> [GOAL OF THE EXERCISE]: In the entries below, find every line with "computer" and copy it.

━━━━━ RECORDS FOR THIS TASK

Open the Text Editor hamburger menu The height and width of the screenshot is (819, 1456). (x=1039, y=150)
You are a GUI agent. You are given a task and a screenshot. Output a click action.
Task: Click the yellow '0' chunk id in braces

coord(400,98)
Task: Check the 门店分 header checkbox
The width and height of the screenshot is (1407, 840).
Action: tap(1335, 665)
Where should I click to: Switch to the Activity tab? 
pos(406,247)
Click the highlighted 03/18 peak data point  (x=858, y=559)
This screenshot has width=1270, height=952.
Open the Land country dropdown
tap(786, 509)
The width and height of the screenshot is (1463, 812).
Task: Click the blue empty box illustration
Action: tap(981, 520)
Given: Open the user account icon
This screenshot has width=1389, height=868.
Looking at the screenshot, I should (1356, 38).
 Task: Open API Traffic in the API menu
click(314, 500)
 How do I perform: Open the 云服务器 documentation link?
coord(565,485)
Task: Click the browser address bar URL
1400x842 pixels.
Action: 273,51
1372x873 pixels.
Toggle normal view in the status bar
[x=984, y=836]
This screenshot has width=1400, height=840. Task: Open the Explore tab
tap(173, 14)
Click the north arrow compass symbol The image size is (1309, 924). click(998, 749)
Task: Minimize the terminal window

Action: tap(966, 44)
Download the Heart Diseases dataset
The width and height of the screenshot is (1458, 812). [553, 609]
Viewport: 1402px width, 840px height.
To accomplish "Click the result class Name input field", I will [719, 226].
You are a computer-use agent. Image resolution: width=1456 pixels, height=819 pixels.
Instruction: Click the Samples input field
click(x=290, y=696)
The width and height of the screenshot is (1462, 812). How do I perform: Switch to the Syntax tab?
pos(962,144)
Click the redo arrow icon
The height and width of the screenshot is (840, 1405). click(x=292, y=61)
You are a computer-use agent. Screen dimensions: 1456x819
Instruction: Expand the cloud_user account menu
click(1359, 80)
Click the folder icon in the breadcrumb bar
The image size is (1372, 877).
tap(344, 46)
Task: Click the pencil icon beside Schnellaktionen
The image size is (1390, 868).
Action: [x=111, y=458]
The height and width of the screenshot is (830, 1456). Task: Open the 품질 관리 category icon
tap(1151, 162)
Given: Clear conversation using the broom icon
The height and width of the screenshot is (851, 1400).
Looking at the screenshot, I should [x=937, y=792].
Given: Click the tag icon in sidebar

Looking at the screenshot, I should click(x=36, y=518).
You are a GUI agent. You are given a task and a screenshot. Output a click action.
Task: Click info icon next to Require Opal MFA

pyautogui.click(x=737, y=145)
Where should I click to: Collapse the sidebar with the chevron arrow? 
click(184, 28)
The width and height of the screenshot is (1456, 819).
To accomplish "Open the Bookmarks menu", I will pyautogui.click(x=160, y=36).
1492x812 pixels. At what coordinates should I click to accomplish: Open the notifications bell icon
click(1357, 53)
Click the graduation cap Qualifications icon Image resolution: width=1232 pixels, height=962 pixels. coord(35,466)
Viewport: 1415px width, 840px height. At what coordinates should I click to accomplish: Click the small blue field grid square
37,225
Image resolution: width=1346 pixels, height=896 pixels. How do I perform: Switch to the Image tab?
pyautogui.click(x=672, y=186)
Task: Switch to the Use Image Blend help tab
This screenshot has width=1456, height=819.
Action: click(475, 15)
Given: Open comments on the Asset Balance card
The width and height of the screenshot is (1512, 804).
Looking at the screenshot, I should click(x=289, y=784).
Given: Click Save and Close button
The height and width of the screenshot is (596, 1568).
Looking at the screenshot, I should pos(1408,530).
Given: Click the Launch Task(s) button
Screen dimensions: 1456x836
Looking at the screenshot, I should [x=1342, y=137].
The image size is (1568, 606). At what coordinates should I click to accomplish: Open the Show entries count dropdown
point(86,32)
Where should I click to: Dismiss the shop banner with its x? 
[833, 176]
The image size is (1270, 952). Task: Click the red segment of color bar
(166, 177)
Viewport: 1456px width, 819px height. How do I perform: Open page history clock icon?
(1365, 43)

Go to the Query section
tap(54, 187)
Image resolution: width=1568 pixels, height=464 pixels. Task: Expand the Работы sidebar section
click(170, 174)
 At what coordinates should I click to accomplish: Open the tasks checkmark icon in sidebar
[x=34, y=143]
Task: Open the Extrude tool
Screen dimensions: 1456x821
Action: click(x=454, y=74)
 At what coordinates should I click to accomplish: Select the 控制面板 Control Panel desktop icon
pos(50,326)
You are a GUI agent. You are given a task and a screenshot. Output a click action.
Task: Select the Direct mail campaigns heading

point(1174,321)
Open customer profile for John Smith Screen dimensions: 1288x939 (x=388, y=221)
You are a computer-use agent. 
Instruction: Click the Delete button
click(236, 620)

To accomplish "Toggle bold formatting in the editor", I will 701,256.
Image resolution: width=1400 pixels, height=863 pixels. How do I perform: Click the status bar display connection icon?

━━━━━━━━━━

> [SOLUTION TO THE EXERCISE]:
You are a computer-use agent. Image resolution: width=1456 pixels, height=819 pixels.
You are a computer-use agent. Screen dimensions: 1456x819
You are a computer-use agent. 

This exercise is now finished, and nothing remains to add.